後方の本陣から、あの単福という書生が示してきたのは、地図上に引かれた、たった一本の線。

『敵の別働隊、必ずやこの道を通ります。この地点にて、迎え撃たれたし』

その言葉だけを信じ、我らは主戦場から離脱し、この暗闇の中を駆け続けている。


部下たちの間に、かすかな動揺が広がっているのが肌で分かる。

「将軍…本当に敵など…」

「黙れ」

某は、短く制した。

「我らは、殿の命令に従うのみ。そして、殿は、あの書生を信じられた。ならば、我らもまた、信じるまでよ」


そうは言ったものの、この張文遠の胸にも、一抹の不安がなかったわけではない。

あの若い書生。確かに、ただ者ではない気配はあった。だが、これは戦場だ。机上の算段通りに、物事が進むほど、甘い世界ではない。

もし、これが奴の思い過ごしであったなら…。

いや、考えるな。今は、ただ、進むのみ。


やがて、地図に示された地点――両側を切り立った崖に挟まれた、一本の隘路(あいろ)――に到着した。

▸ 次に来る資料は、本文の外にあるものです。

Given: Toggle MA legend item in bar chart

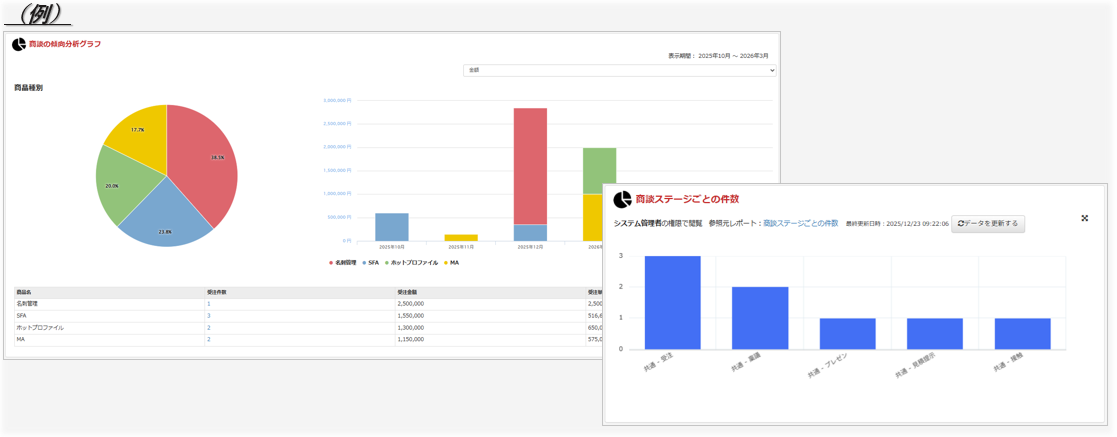Looking at the screenshot, I should [452, 263].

「全軍、馬から下り、息を殺せ! 何者も声を出すな!」

我らは、獣のように崖の陰に身を潜め、闇に溶け込んだ。


息の詰まるような沈黙が、時を刻む。

まだか。

まだ来ないのか。

焦りが、じりじりと心を蝕み始めた、その時だった。


遠くの闇の中に、微かな光が、一つ、二つと灯った。松明の明かりだ。

そして、それに続く、人の声と、馬の蹄の音。

来た…!


某の隣で、若い兵士がごくりと唾を飲む音が、やけに大きく聞こえた。

敵の数は、およそ千。油断しきった足取りで、我らが潜むこの死地へと、のうのうと足を踏み入れてくる。

あの書生の予測は、寸分の狂いもなかった。


(…恐ろしい男よ)

某は、あの若者の顔を思い浮かべ、内心で戦慄した。


敵の隊列の半分が、隘路に入りきった。

今だ。


某は、音もなく立ち上がると、愛用の槍を、月なき空へと高く突き上げた。

それが、合図だった。


「―――かかれぇっ!」


某の咆哮を皮切りに、三百の并州騎兵が、一斉に鬨の声を上げ、崖の上から、無防備な敵の側面へと雪崩れ込んだ!


「な、なんだ!? 敵襲! どこからだ!」

「罠だ! 罠にはまったぞ!」


奇襲を受けた敵の別働隊は、完全に不意を突かれ、大混乱に陥った。狭い隘路では、隊列を組み直すことすらままならない。

そこへ、某は、狼の(かしら)として、真っ先に躍り込んだ。


「并州張遼、一番槍!」


槍が一閃するごとに、敵兵の首が飛ぶ。突き込めば、鎧ごと肉を貫き、薙ぎ払えば、数人の敵がまとめて血の海に沈む。

戦は、もはや蹂躙だった。

某に続く并州の狼たちもまた、飢えた獣のように、混乱する敵兵に次々と襲いかかり、その牙を突き立てていく。


敵将らしき男が、某の姿を認め、必死の形相で斬りかかってきた。

「遅い!」

その刃を槍の柄で受け流し、返す切っ先で、喉笛を正確に貫く。


戦闘は、瞬く間に決した。


「…狼煙を上げろ」


部下にそう命じながら、某は、血振りをした槍の穂先を見つめた。

(…書生、いや、単福殿。これが、まことの参謀の働きというものか)

(だが、これだけの舞台を整えてもらったのだ。あの御方が負けるはずがない)

遠い主戦場で、今まさに最強の矛を振るわんとしているであろう、我が主君の姿を思い浮かべる。


高く打ち上げられた狼煙が、夜空を赤く染め上げた。

それを見上げながら、某は槍を高々と掲げた。


「残敵の掃討は任せる! 残る者は、某と共に主戦場へ戻るぞ! 殿の勝利を、その目に焼き付けるのだ!」


猛将の瞳に、主君への絶対的な信頼と、勝利への確信の炎が、赤々と燃え上がっていた。